**Zu lösende Aufgaben:**
#1 Geben Sie aus dem Auszug zur Abfindung bei einem Intendantenwechsel die Passage wörtlich wieder, die bei den Worten „Auch die Zahlung“ einsetzt und nach „Arbeitsverhältnis begründen konnte.“ endet.
#2 Setzen Sie den Text über die Abfindung nach § 2 Abs. 7 TVM im Anschluss an seinen letzten Satz fort.
══ Ausgewählter Auszug ══
Auch die Zahlung der Abfindung gemäß § 2 Abs. 7 TVM infolge einer durch den Arbeitgeber aus Anlass eines Intendantenwechsels ausgesprochenen Nichtverlängerungsmitteilung knüpft nicht an die Auflösung des bestehenden Bühnenarbeitsverhältnisses an, sondern an die Nichtbegründung eines neuen Arbeitsverhältnisses innerhalb von drei Monaten. Denn gemäß § 2 Abs. 7 Satz 2 TVM wird die Abfindung nur dann gezahlt, wenn das Bühnenmitglied innerhalb von drei Monaten nach Beendigung des Arbeitsverhältnisses aus Anlass eines Intendantenwechsels kein anderes volles Arbeitsverhältnis begründen konnte.
═══
══ Erfasste Daten ══
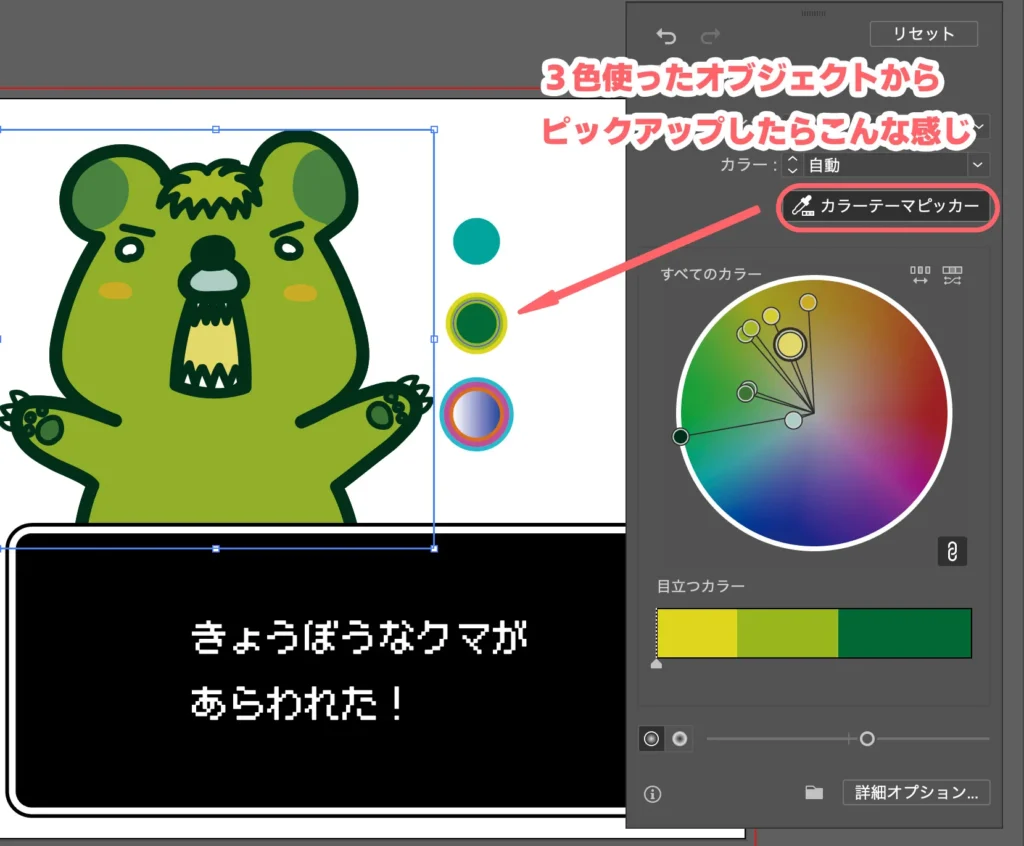Viewport: 1024px width, 846px height.
Task: Enable the right brightness view toggle
Action: point(680,738)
═══
**Lösungen der Aufgaben:**
#1
Auch die Zahlung der Abfindung gemäß § 2 Abs. 7 TVM infolge einer durch den Arbeitgeber aus Anlass eines Intendantenwechsels ausgesprochenen Nichtverlängerungsmitteilung knüpft nicht an die Auflösung des bestehenden Bühnenarbeitsverhältnisses an, sondern an die Nichtbegründung eines neuen Arbeitsverhältnisses innerhalb von drei Monaten. Denn gemäß § 2 Abs. 7 Satz 2 TVM wird die Abfindung nur dann gezahlt, wenn das Bühnenmitglied innerhalb von drei Monaten nach Beendigung des Arbeitsverhältnisses aus Anlass eines Intendantenwechsels kein anderes volles Arbeitsverhältnis begründen konnte.

#2
c) Soweit die Kläger geltend machen, eine Abfindung nach § 2 Abs. 7 TVM sei einer Abfindung wegen einer vom Arbeitgeber veranlassten Auflösung des Dienstverhältnisses gleichzustellen, weil der Arbeitnehmer in beiden Fällen gleichermaßen schutzwürdig sei, genügen ihre Ausführungen nicht den Anforderungen für die Darlegung der grundsätzlichen Bedeutung der Rechtssache. Die Rüge eines Verstoßes gegen Art. 3 Abs. 1 des Grundgesetzes (Gleichbehandlungsgrundsatz) erfordert Ausführungen dazu, inwieweit der Gesetzgeber die Grenzen seiner Gestaltungsfreiheit in willkürlicher Weise nicht eingehalten hat, indem er die Steuerfreiheit gemäß § 3 Nr. 9 EStG nur für Abfindungen vorgesehen hat, die wegen einer vom Arbeitgeber veranlassten oder gerichtlich ausgesprochenen Auflösung des Dienstverhältnisses gezahlt werden. Hieran fehlt es im Streitfall.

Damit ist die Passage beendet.